AIFA, Italy's drug-regulation agency, said Roche's (OTC:RHHB.Y) rheumatoid arthritis drug Actemra didn't help patients with early-stage COVID-19 pneumonia in an Italian clinical trial that it authorized.

An interim look at the first 126 patients enrolled in the study found that the drug didn't reduce severe respiratory symptoms, intensive-care visits, or death, compared to standard of care, so the clinical trial was stopped early.

Many ventilators and respirators lined up for use

Image source: Getty Images.

Actemra, which inhibits interleukin-6, is in the same class of drugs as Sanofi (NASDAQ:SNY) and Regeneron Pharmaceuticals' (NASDAQ:REGN) arthritis drug Kevzara, which failed to show an effect in patients with severe cases of COVID-19. Sanofi and Regeneron are continuing to enroll patients who are in critical condition -- meaning they require ventilators, high-flow oxygenation, or treatment in an intensive-care unit.

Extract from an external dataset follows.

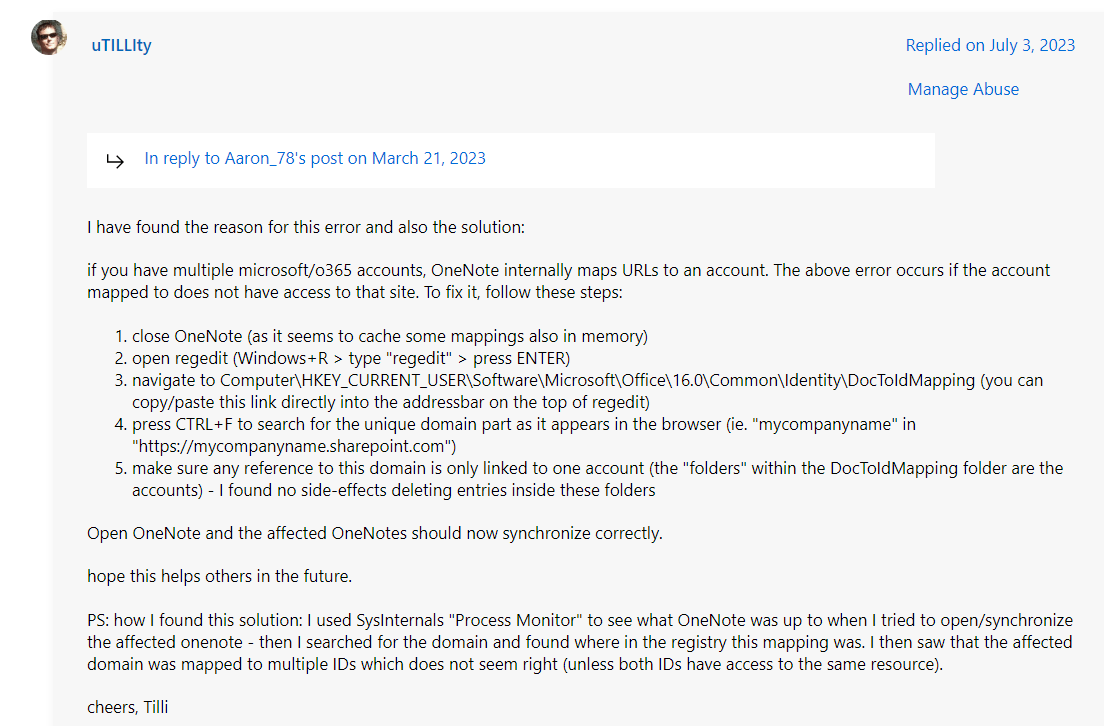
Task: Click the reply arrow icon
Action: (115, 160)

Interleukin-6 is a cytokine that stimulates the immune system, which, in theory, should help patients fight off the infection. Unfortunately, through a positive-feedback loop, the immune system can hyperreact to the coronavirus that causes COVID-19, resulting in what's called a cytokine storm. The hypothesis is that drugs such as Kevzara or Actemra, which dampen the immune system in rheumatoid arthritis, an autoimmune disease, might help the sickest COVID-19 patients with overactive immune systems that are killing them.

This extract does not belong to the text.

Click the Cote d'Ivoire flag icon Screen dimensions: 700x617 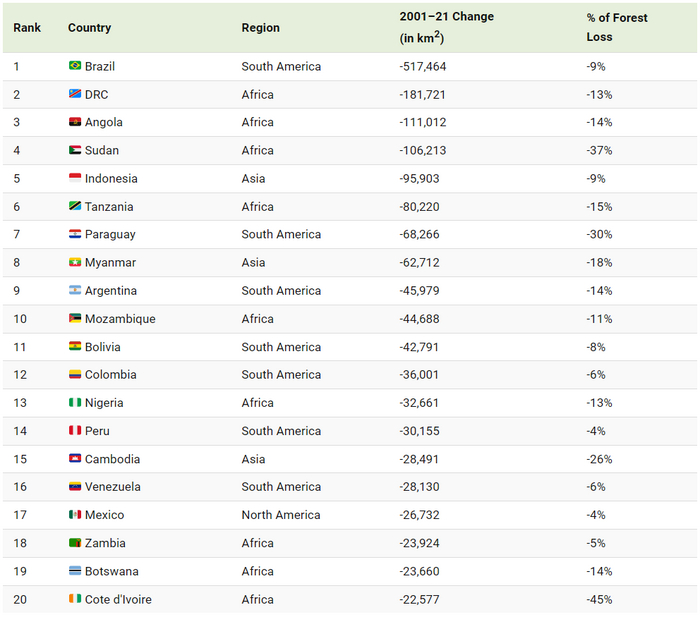75,599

Roche is running a clinical trial of its own, testing Actemra in hospitalized patients with severe COVID-19 pneumonia with data expected this summer. A few weeks ago, the drugmaker also started a clinical trial testing Actemra plus Gilead Sciences' (NASDAQ:GILD) remdesivir, which received Emergency Use Authorization by the Food and Drug Administration last month.